Start of Data to use
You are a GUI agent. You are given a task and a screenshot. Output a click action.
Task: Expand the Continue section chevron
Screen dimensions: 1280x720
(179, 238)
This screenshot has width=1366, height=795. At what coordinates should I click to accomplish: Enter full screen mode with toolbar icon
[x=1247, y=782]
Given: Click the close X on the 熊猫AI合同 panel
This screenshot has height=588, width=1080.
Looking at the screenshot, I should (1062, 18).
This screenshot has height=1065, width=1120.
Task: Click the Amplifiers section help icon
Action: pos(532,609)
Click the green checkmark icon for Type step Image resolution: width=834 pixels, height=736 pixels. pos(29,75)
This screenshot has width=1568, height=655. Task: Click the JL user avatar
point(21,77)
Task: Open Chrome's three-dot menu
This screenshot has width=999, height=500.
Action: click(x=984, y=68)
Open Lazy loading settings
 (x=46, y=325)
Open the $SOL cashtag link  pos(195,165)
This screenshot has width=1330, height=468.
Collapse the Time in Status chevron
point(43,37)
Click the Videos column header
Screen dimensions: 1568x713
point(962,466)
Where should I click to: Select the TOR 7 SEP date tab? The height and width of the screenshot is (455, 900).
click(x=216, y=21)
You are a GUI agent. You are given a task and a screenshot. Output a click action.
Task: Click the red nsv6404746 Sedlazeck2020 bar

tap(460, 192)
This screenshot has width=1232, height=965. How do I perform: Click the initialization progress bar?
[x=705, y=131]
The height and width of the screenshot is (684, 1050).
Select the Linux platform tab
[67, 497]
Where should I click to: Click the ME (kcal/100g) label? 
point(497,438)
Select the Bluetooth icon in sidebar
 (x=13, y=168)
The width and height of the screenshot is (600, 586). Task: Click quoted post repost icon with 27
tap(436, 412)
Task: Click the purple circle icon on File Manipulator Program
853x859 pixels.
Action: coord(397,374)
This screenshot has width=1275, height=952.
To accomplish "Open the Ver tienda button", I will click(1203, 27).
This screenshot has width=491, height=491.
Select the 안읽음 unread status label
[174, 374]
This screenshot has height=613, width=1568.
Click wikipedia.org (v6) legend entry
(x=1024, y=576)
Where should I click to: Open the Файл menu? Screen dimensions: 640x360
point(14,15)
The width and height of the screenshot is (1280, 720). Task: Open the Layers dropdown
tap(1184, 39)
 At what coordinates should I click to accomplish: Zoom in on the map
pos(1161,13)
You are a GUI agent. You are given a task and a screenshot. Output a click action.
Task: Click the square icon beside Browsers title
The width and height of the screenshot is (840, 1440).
End of Data to use
__Activity__
The whole listing needs repeating. Match each line exactly.

__Answer for the task__
You are a GUI agent. You are given a task and a screenshot. Output a click action.
Task: Expand the Continue section chevron
Screen dimensions: 1280x720
(179, 238)
This screenshot has width=1366, height=795. At what coordinates should I click to accomplish: Enter full screen mode with toolbar icon
[x=1247, y=782]
Given: Click the close X on the 熊猫AI合同 panel
This screenshot has height=588, width=1080.
Looking at the screenshot, I should (1062, 18).
This screenshot has height=1065, width=1120.
Task: Click the Amplifiers section help icon
Action: pos(532,609)
Click the green checkmark icon for Type step Image resolution: width=834 pixels, height=736 pixels. pos(29,75)
This screenshot has width=1568, height=655. Task: Click the JL user avatar
point(21,77)
Task: Open Chrome's three-dot menu
This screenshot has width=999, height=500.
Action: click(x=984, y=68)
Open Lazy loading settings
 (x=46, y=325)
Open the $SOL cashtag link  pos(195,165)
This screenshot has width=1330, height=468.
Collapse the Time in Status chevron
point(43,37)
Click the Videos column header
Screen dimensions: 1568x713
point(962,466)
Where should I click to: Select the TOR 7 SEP date tab? The height and width of the screenshot is (455, 900).
click(x=216, y=21)
You are a GUI agent. You are given a task and a screenshot. Output a click action.
Task: Click the red nsv6404746 Sedlazeck2020 bar

tap(460, 192)
This screenshot has width=1232, height=965. How do I perform: Click the initialization progress bar?
[x=705, y=131]
The height and width of the screenshot is (684, 1050).
Select the Linux platform tab
[67, 497]
Where should I click to: Click the ME (kcal/100g) label? 
point(497,438)
Select the Bluetooth icon in sidebar
 (x=13, y=168)
The width and height of the screenshot is (600, 586). Task: Click quoted post repost icon with 27
tap(436, 412)
Task: Click the purple circle icon on File Manipulator Program
853x859 pixels.
Action: coord(397,374)
This screenshot has width=1275, height=952.
To accomplish "Open the Ver tienda button", I will click(1203, 27).
This screenshot has width=491, height=491.
Select the 안읽음 unread status label
[174, 374]
This screenshot has height=613, width=1568.
Click wikipedia.org (v6) legend entry
(x=1024, y=576)
Where should I click to: Open the Файл menu? Screen dimensions: 640x360
point(14,15)
The width and height of the screenshot is (1280, 720). Task: Open the Layers dropdown
tap(1184, 39)
 At what coordinates should I click to accomplish: Zoom in on the map
pos(1161,13)
You are a GUI agent. You are given a task and a screenshot. Output a click action.
Task: Click the square icon beside Browsers title
The width and height of the screenshot is (840, 1440).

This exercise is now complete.